Laurence Henry Hicks OBE (1912 – 21 April 1997) was an English-born military bandmaster and composer. He migrated to Australia in 1952 after having served in World War II with both the British Army's Black Watch and the Fourth Canadian Armoured Division's military bands. From April 1952 onward, Hicks was the first Director of Music for the Royal Australian Air Force (RAAF). On 1 January 1963, he was appointed to The Order of the British Empire – Officer (Military) with the citation, "For service as Director of Music with the RAAF". In preparation for the 1968 independence of Nauru, Hicks composed music for the national anthem "Nauru Bwiema", with lyrics by Nauruan writer Margaret Hendrie. He was Squadron Leader of the Central Band which performed on 31 January at the independence ceremony in Nauru.

==Biography==
Laurence Hicks was born in 1912 in London to a father who was a clarinet player in the British Army. At the age of 14 years, he was a band boy for the Cameronian Scottish Rifles. The following year he attended Royal Military School of Music at Kneller Hall learning the clarinet and cello. He subsequently joined the Cameronian Scottish Rifles as a clarinetist and toured Egypt for two years and then India. He returned to study at Kneller Hall undertaking a bandmaster course and graduated in 1938. Hicks was appointed to the Black Watch and served with them at the outset of World War II. From 1940 to 1941 he taught woodwind instruments at Kneller Hall. The following year, he trained a military band for the Canadian Army, and in 1944 took part in the allied invasion of Europe with the Fourth Canadian Armoured Division. In mid-June 1944, the Royal Canadian Ordnance Corps Band performed at Normandy, Hicks recalled "we were mobbed by the troops particularly after we played the 'Colonel Bogey March' which everyone enjoyed". After the war he rejoined the Black Watch band and performed in India, Germany, Denmark, Sweden and Britain.

In January 1951, his band recorded Black Watch Military Band (Royal Highland Regiment) Conducted by Bandmaster Laurence H. Hicks, which included a composition by Hicks, "Jubilee March". The following month they toured Australia and New Zealand. In April 1952 he was appointed the inaugural Director of Music for the Royal Australian Air Force (RAAF) and re-established the Central Band.

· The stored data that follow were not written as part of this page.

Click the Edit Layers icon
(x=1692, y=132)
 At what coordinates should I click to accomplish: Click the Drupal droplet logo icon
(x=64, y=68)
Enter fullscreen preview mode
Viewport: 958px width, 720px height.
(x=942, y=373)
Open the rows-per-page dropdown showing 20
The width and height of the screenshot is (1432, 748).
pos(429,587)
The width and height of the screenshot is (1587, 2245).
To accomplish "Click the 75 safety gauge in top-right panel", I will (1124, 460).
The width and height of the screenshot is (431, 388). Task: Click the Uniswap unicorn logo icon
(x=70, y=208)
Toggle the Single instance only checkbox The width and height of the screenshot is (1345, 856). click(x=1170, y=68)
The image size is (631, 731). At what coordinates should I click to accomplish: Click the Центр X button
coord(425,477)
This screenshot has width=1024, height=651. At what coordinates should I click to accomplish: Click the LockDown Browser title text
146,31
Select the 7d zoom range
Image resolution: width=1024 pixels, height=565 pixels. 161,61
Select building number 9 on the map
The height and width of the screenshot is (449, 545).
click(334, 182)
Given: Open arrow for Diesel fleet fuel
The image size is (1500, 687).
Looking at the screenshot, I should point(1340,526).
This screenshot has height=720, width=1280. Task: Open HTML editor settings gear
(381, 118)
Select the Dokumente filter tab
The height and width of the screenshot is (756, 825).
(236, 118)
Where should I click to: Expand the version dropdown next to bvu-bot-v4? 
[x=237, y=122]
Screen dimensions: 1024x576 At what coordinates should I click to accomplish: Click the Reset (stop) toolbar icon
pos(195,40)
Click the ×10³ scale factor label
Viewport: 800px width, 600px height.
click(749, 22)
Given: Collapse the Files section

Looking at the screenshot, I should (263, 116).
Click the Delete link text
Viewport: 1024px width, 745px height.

He recruited new members and designed the band's uniform. By March 1956 the Central Band were practising every national anthem for the forthcoming Summer Olympics in Melbourne. On 1 January 1963, Hicks was awarded The Order of the British Empire – Officer (Military), "in recognition of his loyal and valuable service", with the citation "For service as Director of Music with the RAAF".

In preparation for the 1968 independence of Nauru, Hicks composed music for the national anthem, "Nauru Bwiema", with lyrics by Nauran writer, Margaret Hendrie. He was Squadron Leader of the RAAF Central Band which performed on 31 January at the independence ceremony in Nauru.

In about 1938, Hicks married and by 1956 the couple had three children. Hicks died in 1997 aged 84-85, and in 1998, the Nauru Philatelic Bureau issued stamps to commemorate the 30th year of independence, including two acknowledging Hicks’ role.